US 12,423,937 B2
	Automated data pre-processing for machine learning
Yu Zui You, Ningbo (CN); Zhan Peng Huo, Beijing (CN); Jun Zhu, Shanghai (CN); Kuo-Liang Chou, New Taipei (TW); Xuan Feng, Beijing (CN); and Jun Hao, Dalian (CN)
Assigned to International Business Machines Corporation, Armonk, NY (US)
Filed by International Business Machines Corporation, Armonk, NY (US)
Filed on Feb. 8, 2023, as Appl. No. 18/166,004.
Prior Publication US 2024/0265664 A1, Aug. 8, 2024
Int. Cl.

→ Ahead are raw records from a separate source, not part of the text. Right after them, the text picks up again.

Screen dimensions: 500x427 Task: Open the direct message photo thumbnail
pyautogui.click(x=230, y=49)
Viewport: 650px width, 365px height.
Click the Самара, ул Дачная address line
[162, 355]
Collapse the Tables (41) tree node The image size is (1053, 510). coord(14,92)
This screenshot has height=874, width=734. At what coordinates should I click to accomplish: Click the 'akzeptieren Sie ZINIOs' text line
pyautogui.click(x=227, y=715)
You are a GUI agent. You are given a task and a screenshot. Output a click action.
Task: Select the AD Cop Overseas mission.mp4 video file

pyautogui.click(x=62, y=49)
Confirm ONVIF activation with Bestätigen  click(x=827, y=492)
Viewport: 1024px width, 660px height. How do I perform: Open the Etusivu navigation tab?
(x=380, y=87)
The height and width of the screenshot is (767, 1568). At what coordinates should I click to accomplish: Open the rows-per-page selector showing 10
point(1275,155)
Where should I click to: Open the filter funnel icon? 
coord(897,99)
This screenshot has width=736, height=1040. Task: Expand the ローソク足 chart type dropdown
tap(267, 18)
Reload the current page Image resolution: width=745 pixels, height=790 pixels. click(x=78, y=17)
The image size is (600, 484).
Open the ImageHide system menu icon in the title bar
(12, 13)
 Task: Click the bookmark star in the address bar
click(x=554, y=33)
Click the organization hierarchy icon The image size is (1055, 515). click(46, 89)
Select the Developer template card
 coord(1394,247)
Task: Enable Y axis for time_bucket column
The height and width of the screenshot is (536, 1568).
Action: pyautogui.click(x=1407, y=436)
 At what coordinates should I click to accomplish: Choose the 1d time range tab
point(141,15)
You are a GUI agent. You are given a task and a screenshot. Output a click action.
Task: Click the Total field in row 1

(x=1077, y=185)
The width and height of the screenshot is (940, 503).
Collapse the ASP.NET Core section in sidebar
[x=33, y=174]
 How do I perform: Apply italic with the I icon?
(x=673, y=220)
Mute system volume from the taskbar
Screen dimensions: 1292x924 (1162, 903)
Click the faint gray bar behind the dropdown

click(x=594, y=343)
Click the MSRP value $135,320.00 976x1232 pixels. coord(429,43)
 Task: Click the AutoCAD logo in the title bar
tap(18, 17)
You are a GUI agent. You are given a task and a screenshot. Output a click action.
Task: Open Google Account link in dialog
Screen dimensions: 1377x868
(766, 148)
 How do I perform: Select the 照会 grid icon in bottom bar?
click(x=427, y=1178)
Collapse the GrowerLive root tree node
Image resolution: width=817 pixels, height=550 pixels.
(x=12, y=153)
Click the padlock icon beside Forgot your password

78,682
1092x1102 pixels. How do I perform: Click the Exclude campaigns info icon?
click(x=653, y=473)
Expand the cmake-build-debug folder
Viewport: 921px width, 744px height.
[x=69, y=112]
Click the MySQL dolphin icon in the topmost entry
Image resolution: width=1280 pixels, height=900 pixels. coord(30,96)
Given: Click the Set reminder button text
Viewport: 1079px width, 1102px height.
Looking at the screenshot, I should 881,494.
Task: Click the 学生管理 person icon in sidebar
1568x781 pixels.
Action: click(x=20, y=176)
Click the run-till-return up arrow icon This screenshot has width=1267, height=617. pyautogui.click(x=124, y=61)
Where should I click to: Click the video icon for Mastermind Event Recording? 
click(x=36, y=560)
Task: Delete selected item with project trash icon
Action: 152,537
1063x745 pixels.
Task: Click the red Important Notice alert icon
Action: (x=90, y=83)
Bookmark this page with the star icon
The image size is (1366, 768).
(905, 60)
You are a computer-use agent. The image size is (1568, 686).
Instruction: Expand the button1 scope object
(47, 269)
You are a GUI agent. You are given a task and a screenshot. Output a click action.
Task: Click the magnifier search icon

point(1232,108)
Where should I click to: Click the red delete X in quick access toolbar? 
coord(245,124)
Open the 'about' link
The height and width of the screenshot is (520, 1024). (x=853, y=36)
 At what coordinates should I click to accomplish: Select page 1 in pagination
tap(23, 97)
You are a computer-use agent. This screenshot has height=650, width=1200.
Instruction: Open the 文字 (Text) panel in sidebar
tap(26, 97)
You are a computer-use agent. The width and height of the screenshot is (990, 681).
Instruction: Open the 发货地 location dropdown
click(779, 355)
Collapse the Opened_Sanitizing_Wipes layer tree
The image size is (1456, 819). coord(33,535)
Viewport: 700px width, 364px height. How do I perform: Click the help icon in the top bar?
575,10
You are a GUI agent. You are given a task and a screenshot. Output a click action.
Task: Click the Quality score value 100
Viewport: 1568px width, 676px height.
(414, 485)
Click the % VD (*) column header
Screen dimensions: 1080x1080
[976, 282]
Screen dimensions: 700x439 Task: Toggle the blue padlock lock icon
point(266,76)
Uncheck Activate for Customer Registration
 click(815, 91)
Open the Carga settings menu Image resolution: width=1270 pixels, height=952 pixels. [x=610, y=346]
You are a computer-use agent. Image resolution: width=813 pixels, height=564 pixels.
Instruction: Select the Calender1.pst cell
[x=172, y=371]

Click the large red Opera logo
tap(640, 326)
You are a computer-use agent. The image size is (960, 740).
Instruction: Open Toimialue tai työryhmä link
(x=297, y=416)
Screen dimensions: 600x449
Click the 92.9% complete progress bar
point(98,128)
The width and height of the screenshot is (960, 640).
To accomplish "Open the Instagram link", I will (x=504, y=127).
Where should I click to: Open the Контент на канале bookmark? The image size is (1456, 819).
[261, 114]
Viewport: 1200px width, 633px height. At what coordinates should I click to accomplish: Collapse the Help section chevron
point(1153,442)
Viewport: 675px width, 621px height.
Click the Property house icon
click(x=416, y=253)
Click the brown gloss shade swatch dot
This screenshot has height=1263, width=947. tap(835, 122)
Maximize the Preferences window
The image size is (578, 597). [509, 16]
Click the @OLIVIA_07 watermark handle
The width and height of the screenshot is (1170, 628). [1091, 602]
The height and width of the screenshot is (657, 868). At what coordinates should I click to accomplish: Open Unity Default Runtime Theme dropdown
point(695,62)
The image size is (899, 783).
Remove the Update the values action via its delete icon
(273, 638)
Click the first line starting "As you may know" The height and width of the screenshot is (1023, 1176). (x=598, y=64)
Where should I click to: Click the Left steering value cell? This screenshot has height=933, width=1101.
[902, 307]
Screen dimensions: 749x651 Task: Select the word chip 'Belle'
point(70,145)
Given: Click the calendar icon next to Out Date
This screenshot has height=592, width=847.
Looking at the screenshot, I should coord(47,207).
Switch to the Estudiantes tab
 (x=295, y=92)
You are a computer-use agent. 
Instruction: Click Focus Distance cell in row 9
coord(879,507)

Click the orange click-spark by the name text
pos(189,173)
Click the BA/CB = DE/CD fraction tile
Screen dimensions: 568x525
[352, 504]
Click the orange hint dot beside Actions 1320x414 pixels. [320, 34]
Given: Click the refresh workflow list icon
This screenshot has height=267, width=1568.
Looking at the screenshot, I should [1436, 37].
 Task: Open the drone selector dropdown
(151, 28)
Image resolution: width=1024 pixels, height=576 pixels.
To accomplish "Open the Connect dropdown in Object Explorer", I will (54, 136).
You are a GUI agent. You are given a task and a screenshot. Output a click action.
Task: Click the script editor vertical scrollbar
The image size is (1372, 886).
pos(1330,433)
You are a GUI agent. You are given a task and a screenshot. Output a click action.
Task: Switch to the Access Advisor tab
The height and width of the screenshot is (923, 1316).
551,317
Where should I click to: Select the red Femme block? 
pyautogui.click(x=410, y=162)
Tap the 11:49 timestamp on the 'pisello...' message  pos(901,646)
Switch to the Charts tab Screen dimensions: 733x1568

G06V 10/20 (2022.01); G06V 10/774 (2022.01)

CPC G06V 10/20 (2022.01) [G06V 10/774 (2022.01)]

20 Claims

1. A method for performing automated pre-processing of data for a machine-learning based prediction system, the method comprising:

receiving a plurality of raw data sets;

receiving a plurality of processed data sets, wherein each of the plurality of processed data sets corresponds to one of the plurality of raw data sets;

generating a plurality of pre-processing templates based on the plurality of raw data sets and the processed data set, wherein generating the plurality of pre-processing templates comprises: detecting and extracting attributes from the plurality of processed data sets;

comparing the plurality of processed data sets to the corresponding plurality of raw data sets;

and learning data processing methods used by data scientists;

receiving an input data set;

generating, for each of the plurality of pre-processing templates, a matching score for the input data set, wherein the matching score is calculated by executing a computer-implemented matching algorithm that, for each column in the input data set:

automatically extracting and comparing the column attribute and header to corresponding columns in the pre-processing template using a similarity metric;

applying user-assigned weights associated with each template column to the similarity results to generate a weighted column score; and

combining the weighted column scores for all columns in the input data set using a predetermined aggregation function to produce the matching score for the template;

selecting one of the plurality of pre-processing templates based on the matching score;

pre-processing the input data set using the selected pre-processing template; and

providing the pre-processed input data set to the machine learning based prediction system.